The rear shallow step pad 330 has a non-geometric shape, according to one embodiment. For example, the rear shallow step pad 330 can have several curves associated with it (330). The protrusion 332 is curved, the concavities 334, 336 are curved, and the sides 338, 339 of the rear shallow step pad 330 are curved. The protrusion 332 reduces the probability of the slider 300 rolling since, for example, the protrusion 332 can redirect the flow of air. The protrusion 332 contributes to compensating for changes in air pressure and contributes to dynamic stability. The curve of the protrusion 332 toward the slider 300's OD side helps to compensate for the increased strength of air that flows from the OD side. The concavities 334, 336 reduce the effects of air pressure changes on fly height, according to one embodiment. The shape of the rear shallow step pad 330, which includes the protrusion 332, provide for lower sensitivity to changes in air pressure, provide for better dynamic stability through increased damping, and also provide for increased air bearing stiffness and reduced fly height sigma.
The rear shallow step pad concavities 334, 336 are approximately 5-30 microns wide 702, 704. According to one embodiment, the rear shallow step pad concavities 334, 336 are approximately 15 microns wide 702, 704. According to one embodiment, the concavity 336 on the ID side is a little deeper than the concavity 334 on the OD side. For example, concavity 336 may be a few microns deeper than concavity 334.
According to one embodiment, the protrusion 332 is curved slightly toward the OD side. For example, the protrusion 332 may be curved 706 approximately 40 microns with respect to an axis 708 along the center of the protrusion 332.
The front of the rear abs pad is concave, according to one embodiment. The shape of the rear ABS pad helps increase the stiffness of the air bearing, increase damping and reduce the altitude sensitivity.
According to one embodiment, the side pockets toward the rear of the slider increase the roll stiffness of the air bearing and reduce the probability of the slider rolling, among other things. According to one embodiment, the pockets are in close proximity to landing pads. As depicted in
The sections Front ABS Pad, Rear Shallow Step Pad, Rear ABS Pad, and Pockets discussed various rational for the design of these structures.

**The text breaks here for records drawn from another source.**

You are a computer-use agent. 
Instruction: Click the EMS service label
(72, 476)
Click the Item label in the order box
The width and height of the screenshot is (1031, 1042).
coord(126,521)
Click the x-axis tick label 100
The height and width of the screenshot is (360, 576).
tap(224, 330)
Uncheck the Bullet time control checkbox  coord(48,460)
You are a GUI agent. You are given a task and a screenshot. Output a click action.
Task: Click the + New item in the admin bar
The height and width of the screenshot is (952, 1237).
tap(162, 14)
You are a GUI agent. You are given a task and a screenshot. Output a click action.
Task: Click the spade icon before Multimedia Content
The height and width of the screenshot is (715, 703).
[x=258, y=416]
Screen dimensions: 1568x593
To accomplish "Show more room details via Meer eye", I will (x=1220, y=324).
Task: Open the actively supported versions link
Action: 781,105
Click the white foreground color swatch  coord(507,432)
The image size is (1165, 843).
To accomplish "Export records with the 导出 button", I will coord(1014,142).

The discussion of the rational of the slider's design provides a few of the reasons that the design provides reduced fly height sigma. The discussion is not intended to provide all of the reasons for why the design provides for reduced fly height sigma.
Although the side rails 360 reduce the probability of particles coming between the slider 300 and the disk's surface, side rails 360 increase the probability of the slider 300 rolling. For this reason, conventional sliders 200 do not have continuous side rails on both sides extending all the way to the slider end. At most, a conventional slider may have short side rails ending before the slider end on a long side rail or only one side. However, various embodiments of the present invention reduce the probability of a slider 300 rolling and therefore, a slider 300 according to one embodiment can provide side rails 360 on both sides of the slider 300.
The components are assembled into a base casting 1013, which provides attachment and registration points for components and sub assemblies. A plurality of suspension assemblies 1037 (one shown) can be attached to the actuator arms 1034 (one shown) in the form of a comb. A plurality of transducer heads or sliders 1055 (one shown) can be attached respectively to the suspension assemblies 1037. Sliders 1055 are located proximate to the disk 1038's surface 1035 for reading and writing data with magnetic heads 1056 (one shown). The rotary voice coil motor 1050 rotates actuator arms 1034 about the actuator shaft 1032 in order to move the suspension assemblies 1037 to the desired radial position on a disk 1038. The actuator shaft 1032, hub 1040, actuator arms 1034, and voice coil motor 1050 may be referred to collectively as a rotary actuator assembly.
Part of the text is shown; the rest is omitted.